The Sunday Supplement, that colorful insert in the middle of the overstuffed Sunday newspaper, has always seemed a harmless, even friendly, little publication. Sometimes it’s the first part of the paper you look at. The Sunday Supplement is a gentle warm-up, before you turn to the front page to slog through another day’s murders, misfortunes, and malfeasances. In it you get jokes, lists of celebrity birthdays, ads for arthritis medicine and laxatives and toenail trimmers, photos of cute house pets, recipes for “quick, elegant appetizers,” and cheery profiles of beautiful overachievers. Part of the fun of reading it is knowing that millions of Americans are reading it with you. You have that cozy feeling that you are smack-dab in the middle of the American mainstream — or rather, the American mainpond, so slow and unchanging are the currents on which the ever dependable, ever inoffensive Sunday Supplement seems to float.
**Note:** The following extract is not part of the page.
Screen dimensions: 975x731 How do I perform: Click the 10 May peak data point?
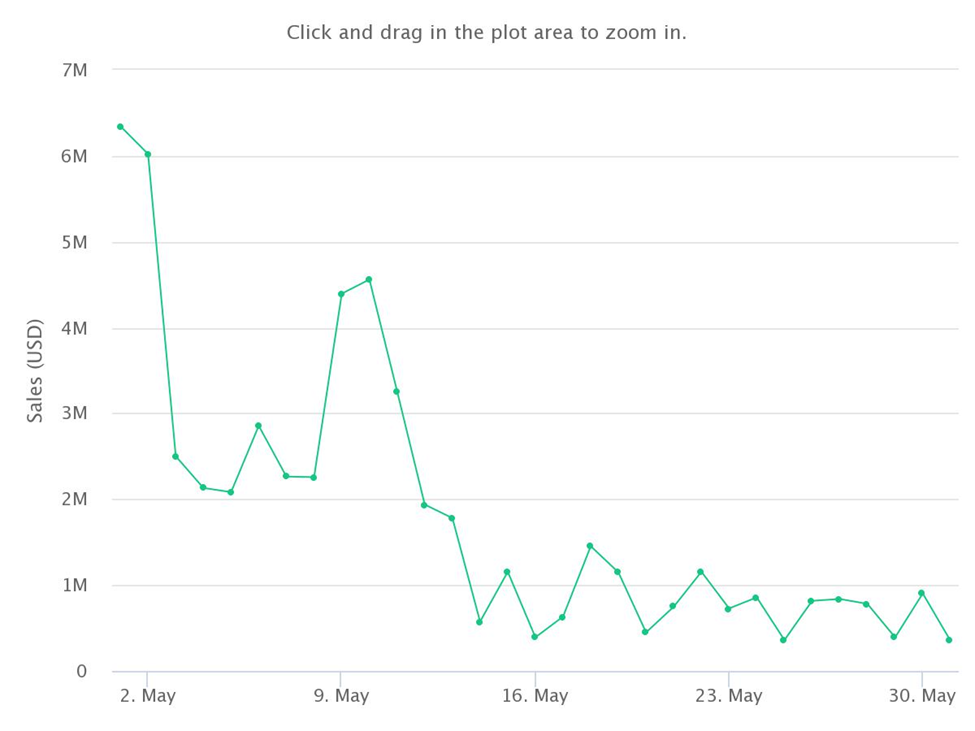coord(369,279)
The cover story in Gannett’s USA Weekend for December 10-12, 1999, begins just the way a good Sunday Supplement cover story should. In warmly approving prose it tells of Lance Armstrong, the great bicycle racer. At age 25 he was found to have cancer; his body was riddled with tumors from scrotum to brain. After surgeries and chemotherapy and missing a full season of racing, he made a feeble comeback and was so depressed that he nearly retired. But he didn’t. Instead, he trained for a year at a superhuman pace and then in the summer of 1999 won the world’s foremost bicycle race, the Tour de France, in record time. The article celebrates this feat and then reports Armstrong’s latest accomplishment: He has become a father. The writer describes how Armstrong “stares in admiration” at the month-old infant. He “cannot keep his hands off his son.” This is “the bliss of a man who once wondered openly if he would live to see such a day.”

Your eyes tear up just a little in sympathy and admiration as you finish that paragraph and start the next one. Then your eyes bug out of your head, for this is what you read: “The birth of every wanted child represents an act of faith: faith in the future, in our own and the child’s health, in our ability to care for the child.”
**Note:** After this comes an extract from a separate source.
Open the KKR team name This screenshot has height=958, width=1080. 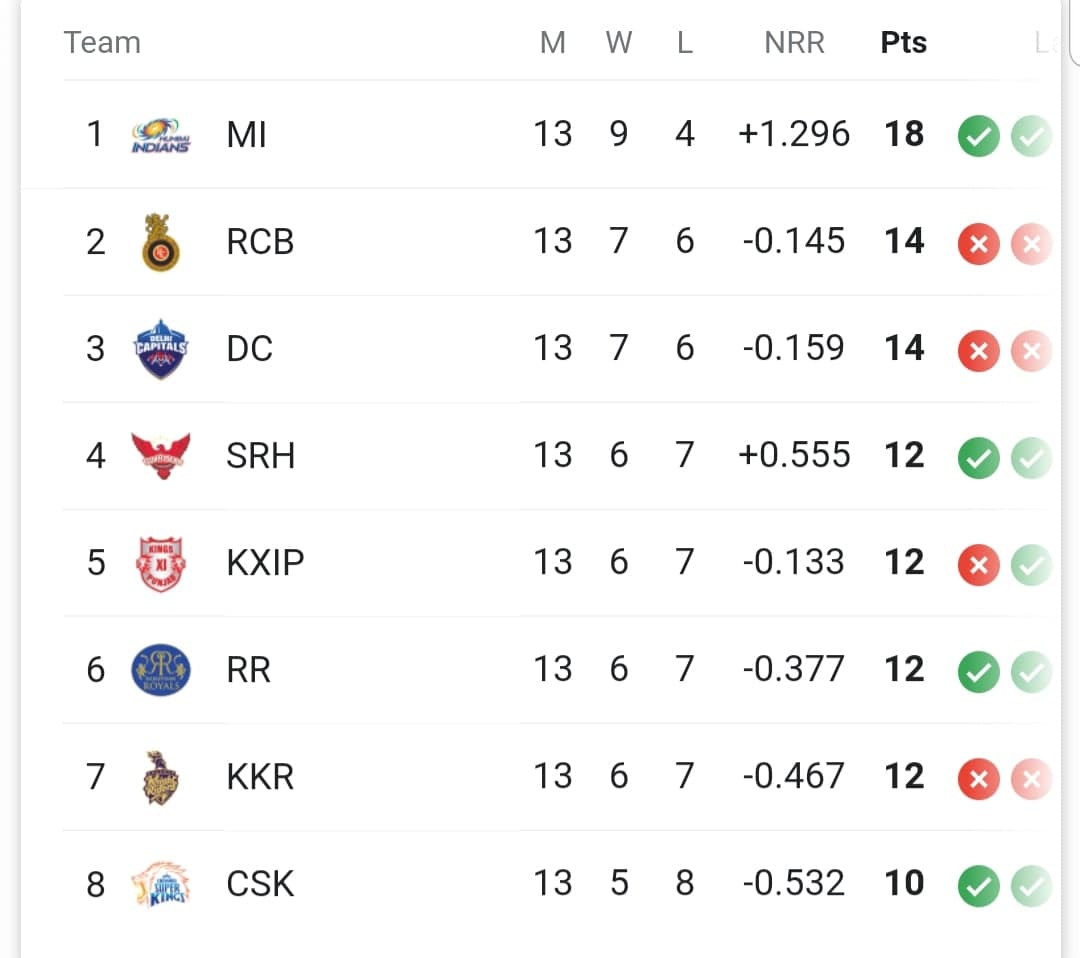pos(260,777)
The little word “wanted” administers a shock. It’s like seeing the flick of a gator’s tail in the old swimming hole. Suddenly the Sunday Supplement is scary. Without warning, without debate, without proposing for our consideration the controversial opinion that children should be “wanted” in order to be born, the writer drops into his warm, bland prose this icy little word, with all its implications. That he knows its implications is evident from what he does with the word “faith.” Here “faith” doesn’t have its usual sub-religious but laudable connotations of self-confidence or stick-to-itiveness or a can-do attitude. Here the word “faith” is stuck as an approving label on some obscure process of calculating costs, benefits, and consequences: Apparently while the baby is gestating the prospective parents are to assess the signs of fetal health, the indicators of parental health, the time and money available for “care,” and the relative rosiness of the future. If these are satisfactory, the child may be adjudged “wanted” and further gestation — even up to and including birth — may be allowed. (The son Lance Armstrong is holding, the writer tells us, was conceived in vitro. Nothing is said about whether the little boy had any “unwanted” mates in the petri dish where he was generated.)